Piston Releases Private Cloud Based on OpenStack
Many industries must rely on private cloud to meet their security and compliance needs. Piston Cloud Computing release the first open source enterprise OS for private clouds based on OpenStack.
January 20, 2012
Public cloud computing is fast to deploy, scalable and economical, but it's not a fit for all enterprises. Regulated industries and government agencies must look to private clouds to meet their compute and storage needs, while still remaining in compliance with restrictive security requirements.
In the open source arena, Piston Cloud Computing has taken a step forward in meeting the need for a massively scalable private cloud operating system by releasing Piston Enterprise OS, which is built on the OpenStack cloud computing platform. OpenStack is the fastest-growing open source project in the world, with over 2,321 contributors and 147 participating companies including Rackspace, NASA, Citrix, Intel, Cisco, AT&T, Arista Networks, Microsoft and Dell.
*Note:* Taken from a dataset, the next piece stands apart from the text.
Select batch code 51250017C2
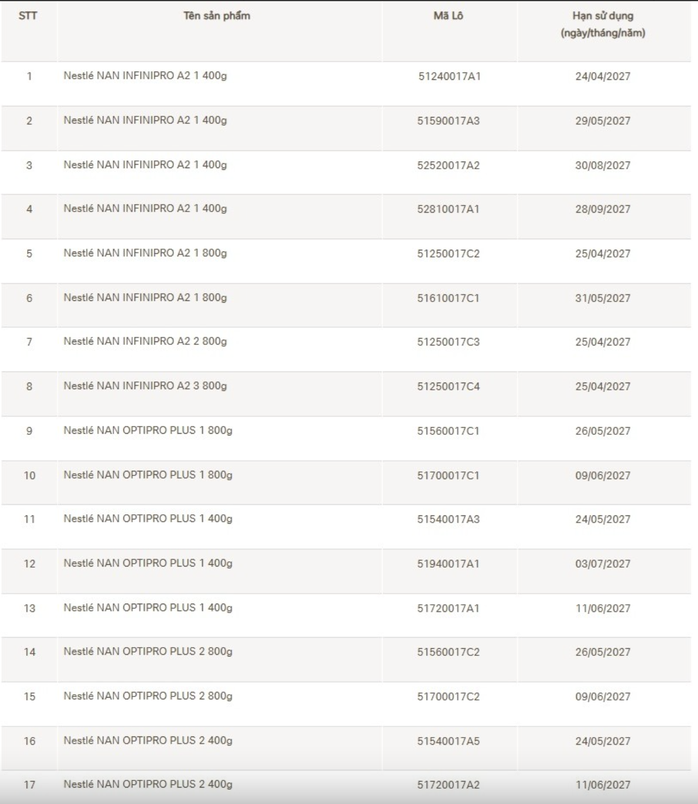tap(448, 254)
Founded by OpenStack Creators
Founded last year, Piston is the brainchild of OpenStack's creators, including former NASA Nebula Chief Technical Architect Joshua McKenty, former Rackspace lead Christopher MacGown and NASA Communications Director Gretchen Curtis. Venture capitalists Hummer Winblad Venture Partners, True Ventures and Divergent Ventures are funding the firm, which is based in San Francisco.
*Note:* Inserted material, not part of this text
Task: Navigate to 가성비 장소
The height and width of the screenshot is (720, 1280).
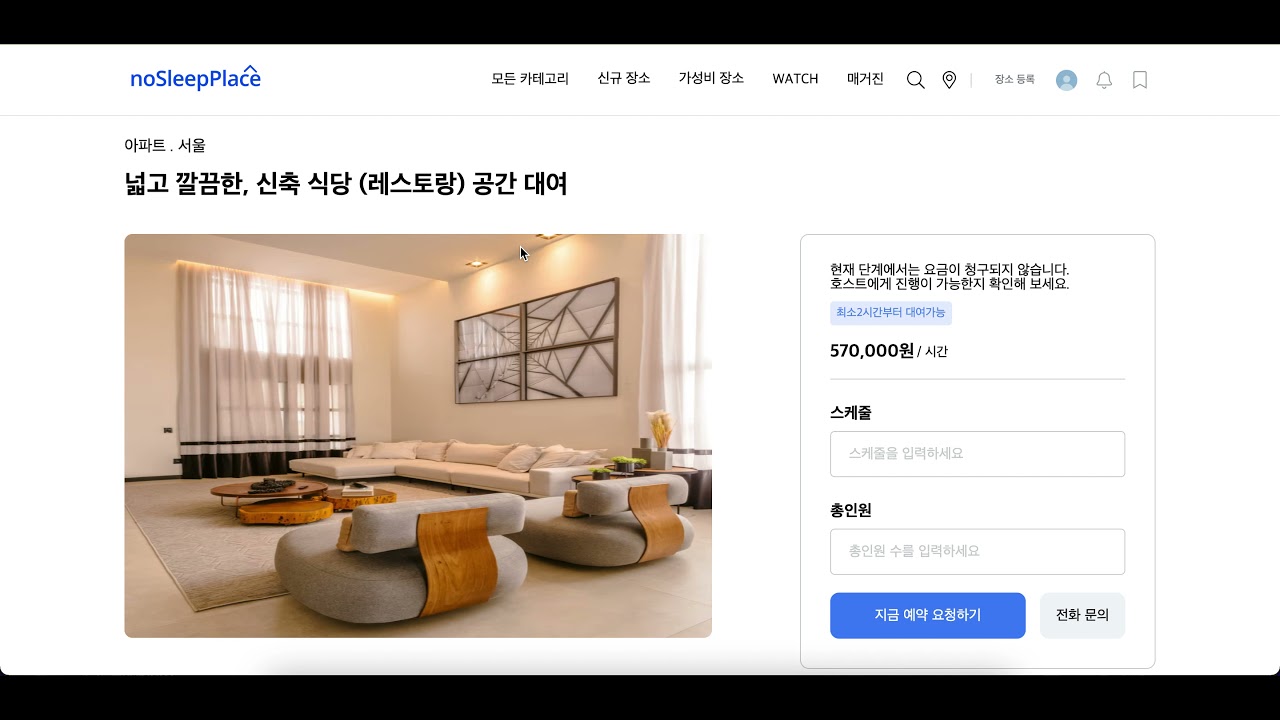Action: (711, 79)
“Financial firms, government, health care and biotech companies are using private cloud,” says McKenty, the CEO and co-founder of Piston Cloud. “We find tech companies using private cloud because of the economics and scalability."
The Piston Enterprise OS clouds are either hosted by Piston's partners or on internal infrastructure. Because it is based on OpenStack, the OS can run on any number of commodity hardware (x86) servers, says McKenty. "Our customers can be flexible with vendor selection and the OS is interoperable, much like Ethernet and TCP," he said. "When you purchase switches from different vendors they are all able to work together."
The system integrates seamlessly with products from companies like Intel, Dell and Arista. The product also provides ease of use because compute, storage and networking all reside in one server, and all the management happens in the software. "The systems are run totally 'hands-free'," says McKenty. "There is no system admin overhead."
The economic savings here can be important to large and small data center operators. "People are the most expensive part of any computer system," he adds, noting this OS can "reduce headcount."
Additionally, the Piston product, unlike competitors like VMWare, can reduce the number of servers required to be provisioned. "Every server can run any service required," McKenty said. "The capacity management is really straightforward."
Includes Implentation of CloudAudit
Custom built to address regulatory requirements, Piston Enterprise OS also represents the industry’s first implementation of CloudAudit, an open security standard for cloud and virtualized environments.
“To date, VMware was the only widely accepted option for private cloud, which brought with it associated cost, complexity and vendor lock-in. Piston Enterprise OS disrupts the market with the easiest, most secure and open approach to private cloud," notes McKenty.
With pricing starting at $3,500 per server, Piston Enterprise OS is available now on the company website.